WHAT THIS TASK INVOLVES ▸ When you reach the line containing "You are a GUI", please repeat it and every line after it exactly, through the end of the listing below, skipping pictures.

RECORDED DATA ▸
______

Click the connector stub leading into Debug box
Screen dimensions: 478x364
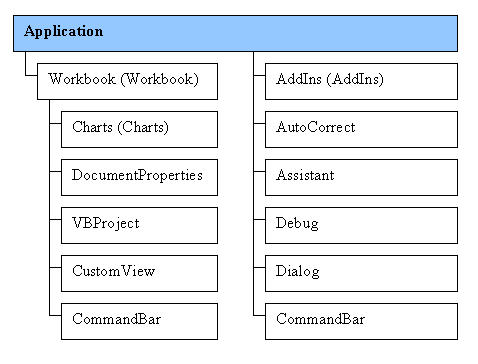point(259,220)
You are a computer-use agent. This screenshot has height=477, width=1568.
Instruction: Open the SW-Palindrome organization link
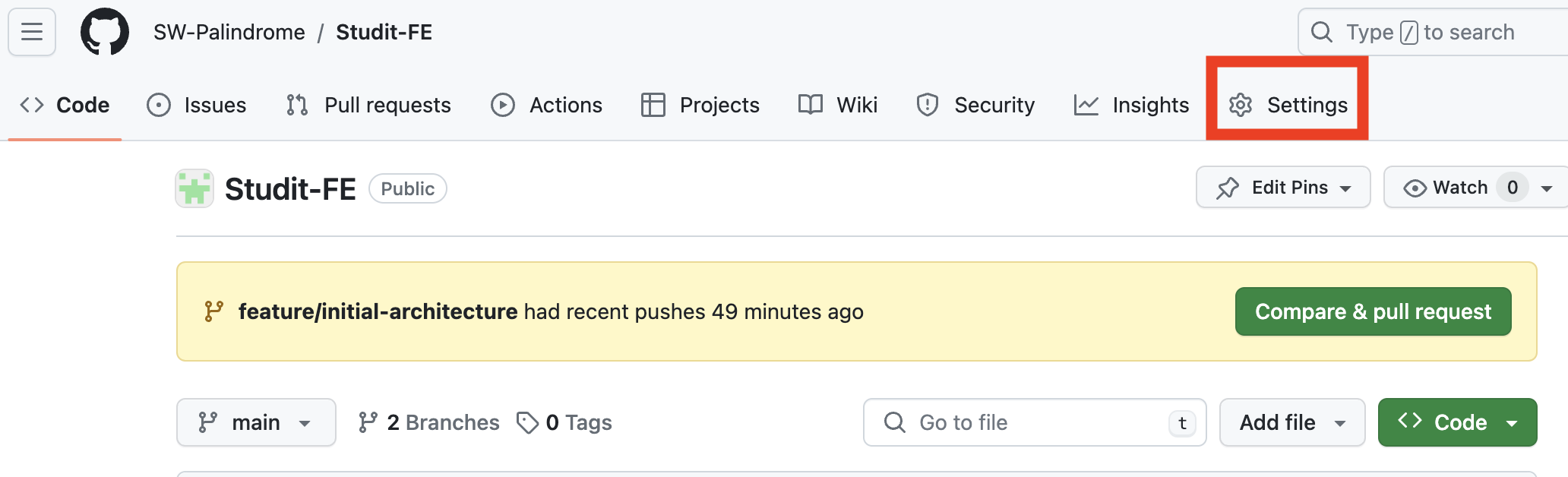click(229, 32)
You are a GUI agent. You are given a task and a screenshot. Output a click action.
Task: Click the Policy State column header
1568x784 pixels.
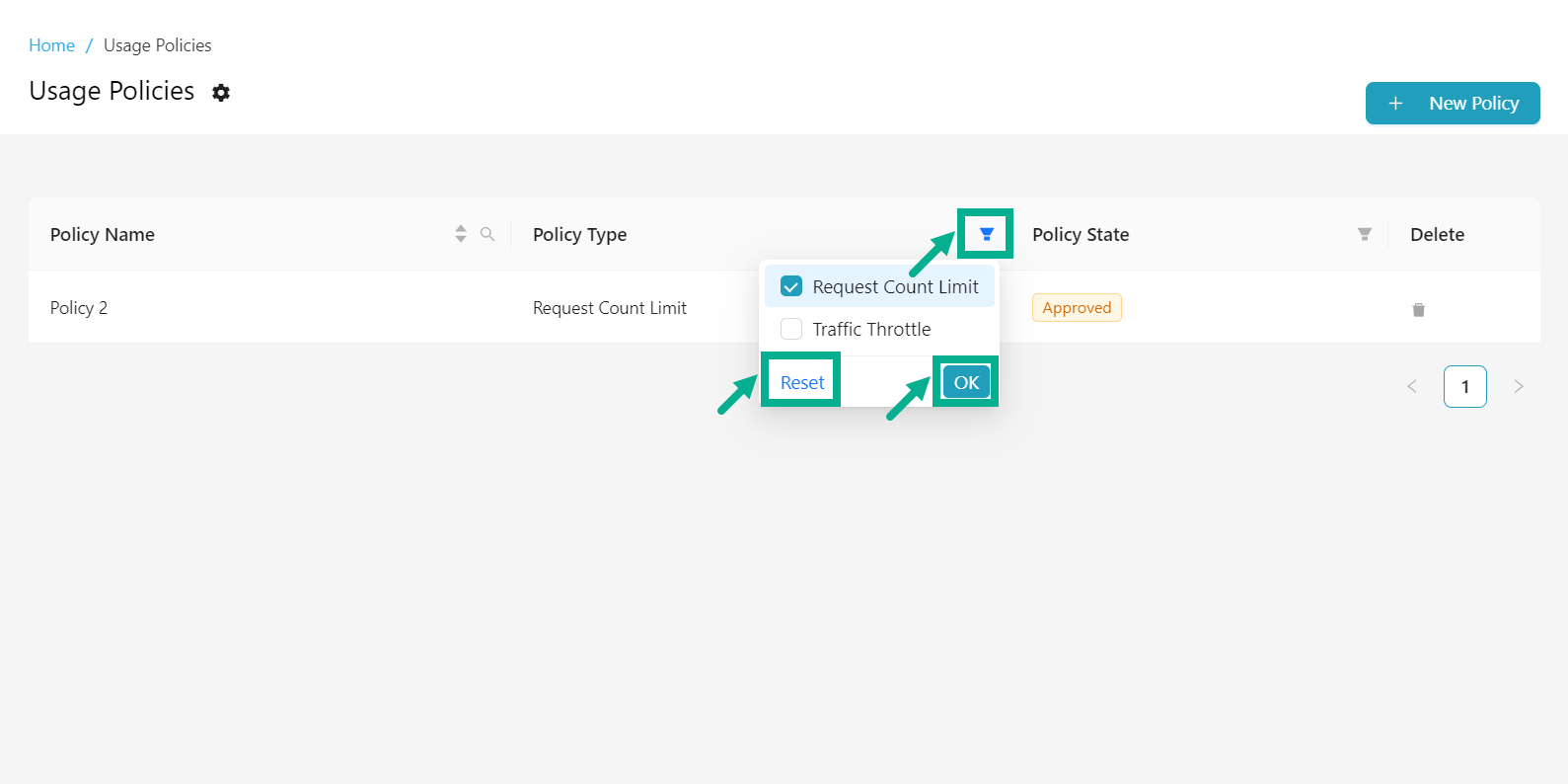pos(1081,235)
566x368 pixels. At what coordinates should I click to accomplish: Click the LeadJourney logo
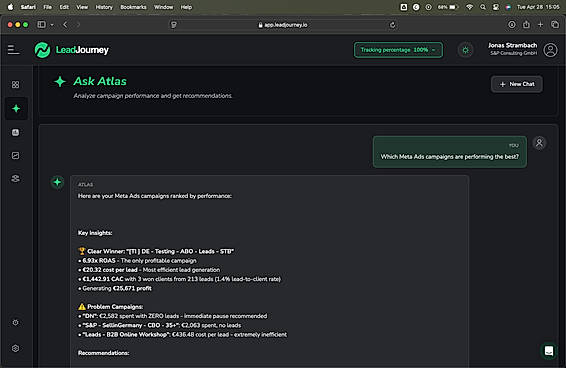tap(71, 50)

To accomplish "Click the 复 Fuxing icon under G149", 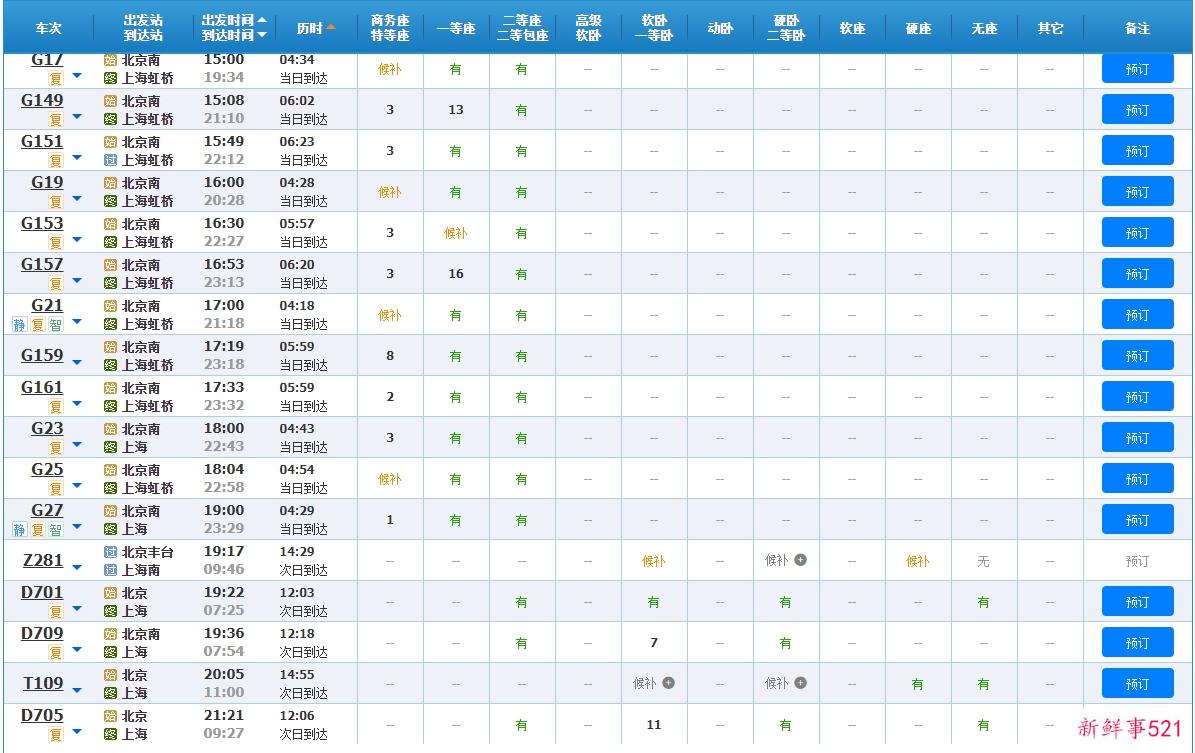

______

RESPONSE TO THE TASK ▸
You are a GUI agent. You are given a task and a screenshot. Output a click action.
Task: Click the Policy State column header
1568x784 pixels.
pos(1081,235)
566x368 pixels. At what coordinates should I click to accomplish: Click the LeadJourney logo
tap(71, 50)

To accomplish "Click the 复 Fuxing icon under G149", 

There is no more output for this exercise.